The brutality of the case, in which cops of the Sadar police station in Rajasthan's Barmer district chopped off the penis of an innocent man for allegedly being in an illicit relationship with the wife of a cop's relative, angered the Bench comprising Justices Markandey Katju and T S Thakur. Some uniformed personnel are still suffering from a "colonial mindset", said the judges, seen to be a reference to the cops' apparent certainty that they could get away with the savagery.

The main accused, constable Kishore Singh, who is said to have used a barber's razor to chop off the organ of the victim in 1994, got the maximum punishment — five years in jail and a fine of Rs 50,000. ASI Sumer Dan, who had caught hold of the victim was sentenced to three years in jail and asked to pay a fine of Rs 50,000. SHO Sohan Singh, in whose presence the crime happened inside the police station, was sent to jail for six months and fined Rs 10,000. The fine amount would be paid to the victim as compensation, the SC directed.

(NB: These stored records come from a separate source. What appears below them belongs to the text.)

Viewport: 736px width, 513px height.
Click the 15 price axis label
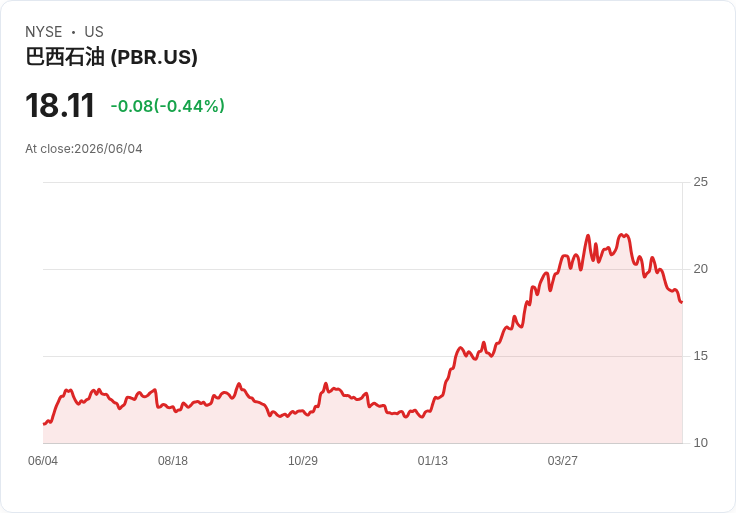coord(700,356)
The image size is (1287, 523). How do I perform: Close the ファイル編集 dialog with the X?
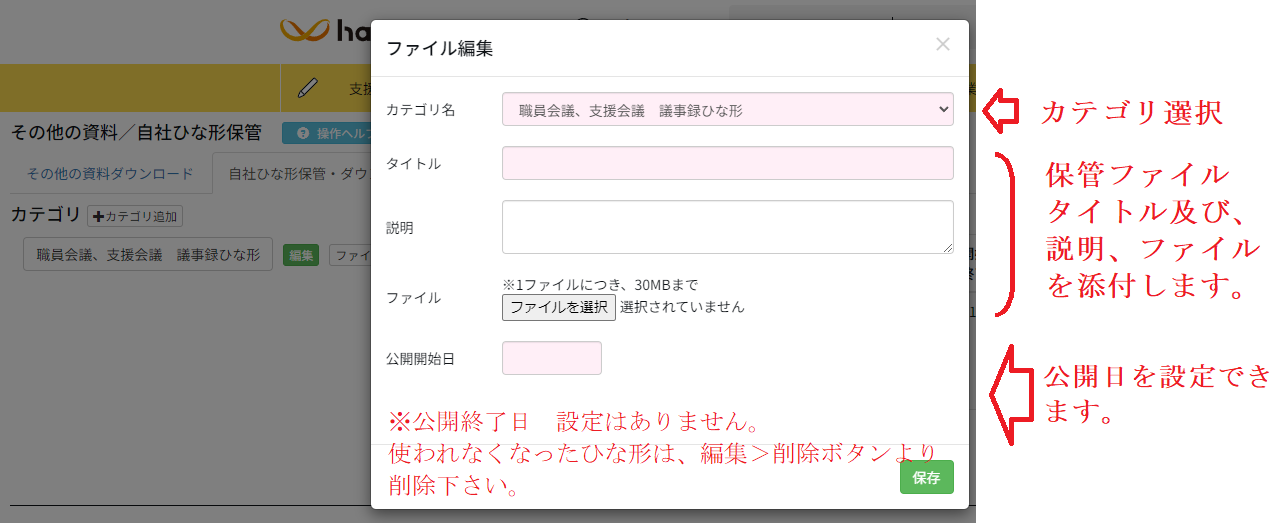coord(942,44)

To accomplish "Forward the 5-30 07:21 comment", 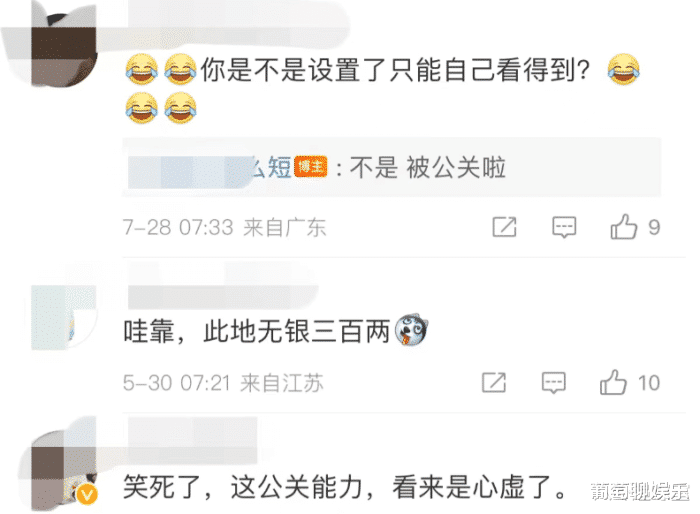I will pyautogui.click(x=494, y=383).
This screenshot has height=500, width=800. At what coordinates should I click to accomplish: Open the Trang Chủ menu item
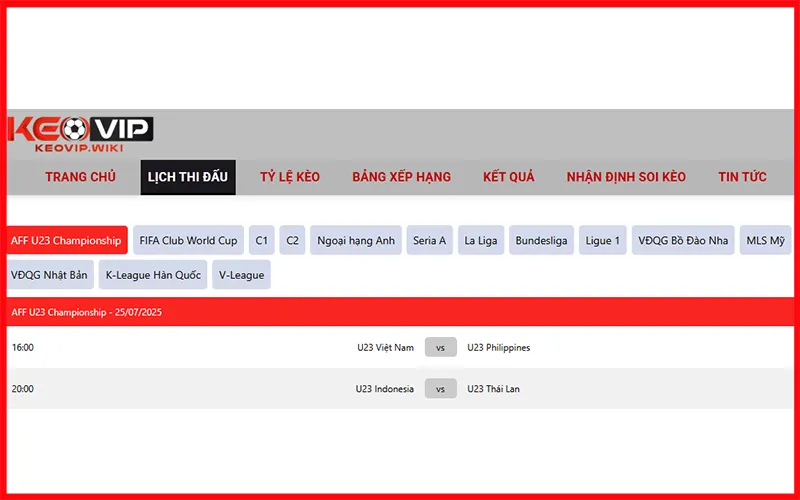pos(80,177)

Justice Katju, writing the judgment for the Bench, said policemen who commit criminal acts deserve harsher punishment than others "because it is the duty of the policemen to protect the people and not to break the law themselves". Referring to a 1997 judgment, the Bench said the apex court had 13 years ago banned third-degree methods in police stations. "But it is well known that third-degree methods are still widely used in many of our police stations, as this case reveals," it said.